Franck Elemba in the shot put at the IAAF World Championships Beijing 2015 (© Getty Images)
African Games champion and Olympic fourth-place finisher Franck Elemba is one of the rising stars of the shot put circle. Here the man from the Republic of the Congo talks about the difficulty of overcoming frequent moves from country to country in his younger days as one of his major obstacles.
Adjusting to the unfamiliar
“I was born and raised in my early years in the Congo. I had many happy early memories of living there; of spending time with family and friends and my early years of schooling. Then when I was aged seven or eight, my parents – who were visa officials at the embassy – decided because of work opportunities to live outside of Congo. Since then I have mainly lived in Morocco, although I have spent shorter periods of time in France, Benin, Gabon, Belgium and France.

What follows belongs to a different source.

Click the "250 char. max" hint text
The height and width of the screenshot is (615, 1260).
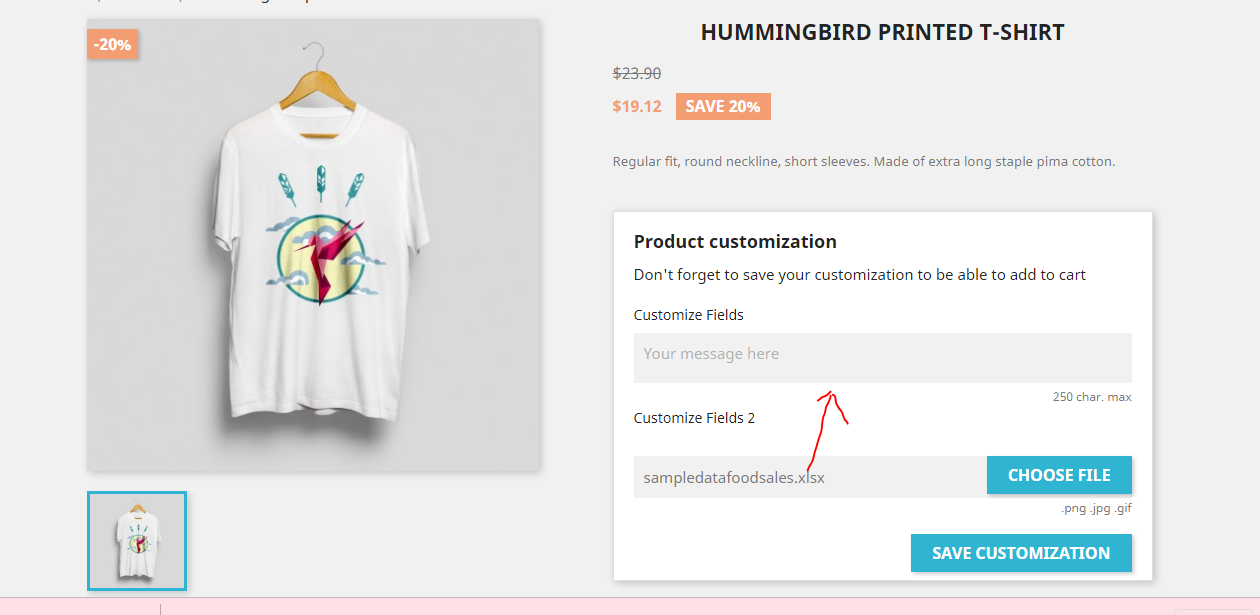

“Moving from country to country and living outside of my homeland has presented its challenges. I really miss the food of the Congo and when I travel back I make sure I sit down to enjoy some local treats such as poulet a la moambe (a savoury chicken dish), fufa and peanut soup and loso na madesu (Congolese beans and rice).
“Moving countries has also proved difficult in terms of developing my sporting career. I started out in judo before later turning to athletics. Judo is a sport you need to constantly practice to reach an elite level. You need to be very focused with your coach and training partners which is difficult when you are regularly moving. I lost familiarity with my training group and because I didn’t feel I could pursue the sport to the level I wanted, I switched to athletics.
“Training for athletics was also not easy. As I moved from place to place, I changed coaches and it was difficult to bed down and develop my technique. However, everything changed as soon as I met my current coach Mohammed Fathi – that is when my athletics career really took off.
“Thankfully, through some difficult times my family have been a great support. Devoting my time and energy to sport, first judo and later athletics was a huge help as was making friends at school and finding places of interest to help me relax.
“Of course, moving countries and getting used to new foods, different clothes and new customs can be difficult, but experiencing all this I believe has turned me into the person I am today. When you have to learn about new places and new people, you have to present yourself in a very different manner to avoid any conflict. In fact, many people say how approachable I am as a person and how people enjoy my personality, which I believe has been adapted over time from learning to come to terms with these many different social situations.”